Lantas, bagaimana dengan zaman modern ini? Apakah benar-benar tidak ada lagi perbudakan? Memang perbudakan seperti zaman Nabi Muhammad saw. sudah tidak ada. Setelah Hak Asasi Manusia dideklarasikan, maka semua mengakui bahwa seseorang terlahir merdeka tidak di bawah kuasa manusia manapun. Namun di zaman modern ini kita dapat menjumpai perbudakan dalam bentuk yang baru, yakni eksploitasi kaum pemilik modal terhadap kaum buruh.
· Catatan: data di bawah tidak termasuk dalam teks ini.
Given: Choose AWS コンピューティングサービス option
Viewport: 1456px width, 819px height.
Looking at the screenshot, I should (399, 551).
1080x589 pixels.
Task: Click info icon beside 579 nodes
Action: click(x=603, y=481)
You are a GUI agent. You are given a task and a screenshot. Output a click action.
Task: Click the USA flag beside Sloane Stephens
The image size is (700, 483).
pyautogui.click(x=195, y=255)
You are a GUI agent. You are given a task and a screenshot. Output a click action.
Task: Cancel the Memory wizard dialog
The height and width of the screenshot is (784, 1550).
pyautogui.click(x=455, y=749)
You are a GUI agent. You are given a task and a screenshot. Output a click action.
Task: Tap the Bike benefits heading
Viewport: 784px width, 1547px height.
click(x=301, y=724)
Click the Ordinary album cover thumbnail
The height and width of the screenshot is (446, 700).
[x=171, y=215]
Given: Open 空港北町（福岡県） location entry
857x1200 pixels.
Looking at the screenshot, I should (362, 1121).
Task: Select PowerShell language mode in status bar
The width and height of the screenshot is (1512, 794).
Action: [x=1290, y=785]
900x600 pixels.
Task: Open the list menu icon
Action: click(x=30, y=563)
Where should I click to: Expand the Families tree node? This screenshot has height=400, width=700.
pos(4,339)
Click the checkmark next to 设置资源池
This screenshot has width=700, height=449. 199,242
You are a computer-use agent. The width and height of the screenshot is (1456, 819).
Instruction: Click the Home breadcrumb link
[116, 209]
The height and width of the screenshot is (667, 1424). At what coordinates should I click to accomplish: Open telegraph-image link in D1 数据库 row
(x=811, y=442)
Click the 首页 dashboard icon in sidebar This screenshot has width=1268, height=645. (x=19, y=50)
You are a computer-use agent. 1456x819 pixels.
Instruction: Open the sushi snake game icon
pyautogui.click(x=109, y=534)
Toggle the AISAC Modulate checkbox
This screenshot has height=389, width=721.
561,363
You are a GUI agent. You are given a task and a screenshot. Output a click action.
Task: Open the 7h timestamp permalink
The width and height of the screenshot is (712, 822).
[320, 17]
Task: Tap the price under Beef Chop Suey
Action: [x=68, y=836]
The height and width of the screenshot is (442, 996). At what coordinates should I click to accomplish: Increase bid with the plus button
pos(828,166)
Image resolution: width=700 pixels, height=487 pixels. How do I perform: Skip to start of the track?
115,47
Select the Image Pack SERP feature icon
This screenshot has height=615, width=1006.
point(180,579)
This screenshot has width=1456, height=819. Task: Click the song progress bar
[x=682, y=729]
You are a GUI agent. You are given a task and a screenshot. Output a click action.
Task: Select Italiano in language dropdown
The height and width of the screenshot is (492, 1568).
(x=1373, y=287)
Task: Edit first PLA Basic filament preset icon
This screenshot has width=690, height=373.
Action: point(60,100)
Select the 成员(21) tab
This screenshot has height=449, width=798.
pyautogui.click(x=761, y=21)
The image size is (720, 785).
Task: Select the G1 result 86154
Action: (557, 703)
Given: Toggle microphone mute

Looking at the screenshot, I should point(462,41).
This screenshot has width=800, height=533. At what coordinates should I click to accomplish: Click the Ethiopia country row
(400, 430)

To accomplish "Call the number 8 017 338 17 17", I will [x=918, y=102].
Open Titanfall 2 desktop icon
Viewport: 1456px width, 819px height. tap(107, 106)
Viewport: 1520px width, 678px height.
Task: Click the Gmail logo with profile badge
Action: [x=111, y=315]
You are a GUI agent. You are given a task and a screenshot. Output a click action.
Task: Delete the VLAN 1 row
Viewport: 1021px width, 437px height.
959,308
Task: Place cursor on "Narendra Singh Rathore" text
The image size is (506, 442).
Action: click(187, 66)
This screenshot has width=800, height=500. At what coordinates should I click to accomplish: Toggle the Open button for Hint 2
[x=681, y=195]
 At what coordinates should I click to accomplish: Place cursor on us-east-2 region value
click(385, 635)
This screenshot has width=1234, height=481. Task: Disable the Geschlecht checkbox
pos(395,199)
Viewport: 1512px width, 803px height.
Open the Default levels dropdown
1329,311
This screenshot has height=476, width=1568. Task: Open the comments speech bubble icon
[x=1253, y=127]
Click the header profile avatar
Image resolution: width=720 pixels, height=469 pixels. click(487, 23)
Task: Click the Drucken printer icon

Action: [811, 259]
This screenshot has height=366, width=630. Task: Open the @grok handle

Kita bisa lihat beberapa abad yang lalu saat Indonesia dijajah oleh Belanda melalui perusahaan dagang VOC, rakyat Indonesia adalah budak-budak dari para kapitalis VOC. Sekarang pun ada saja perusahaan-perusahaan yang mengeksploitasi para pekerjanya, namun tidak semua. Lantas apa hanya buruh saja? Tentu tidak, petani dan nelayan pun sering menjadi objek eksploitasi. Nah, fakku raqabah dalam konteks modern ini adalah advokasi dan pendampingan terhadap orang-orang yang rentan mengalami eksploitasi ini.

Term yang kedua adalah Ith’amun fii yaumin dzii masghabah”, memberi makan pada hari kelaparan. Hal ini sudah cukup jelas merupakan landasan Islam dalam menumbuhkan semangat filantropi di kalangan umatnya. Filantropi adalah perihal berbagi pada sesame. Dalam Islam sudah ada instrument zakat dan sedekah dalam mewujudkan filantropi ini. Namun hari ini, filantropi dalam bentuk berbagi an sich tidaklah memadai. Namun filantropi pun harus diiringi dengan semangat memandirikan kaum fakir dan miskin ini. Caranya adalah dengan melakukan pemberdayaan terhadap kaum fakir miskin. Filantropi dalam bentuk zakat, atau kurban membagi-bagikan bahan makanan untuk dikonsumsi orang miskin. maka bentuk filantropi yang juga harus dikembangkan misalnya dengan memberi modal usaha, atau memberi pelatihan keterampilan. Inilah bentuk filantropi tingkat lanjut yang bisa meningkatkan taraf kehidupan masyarakat.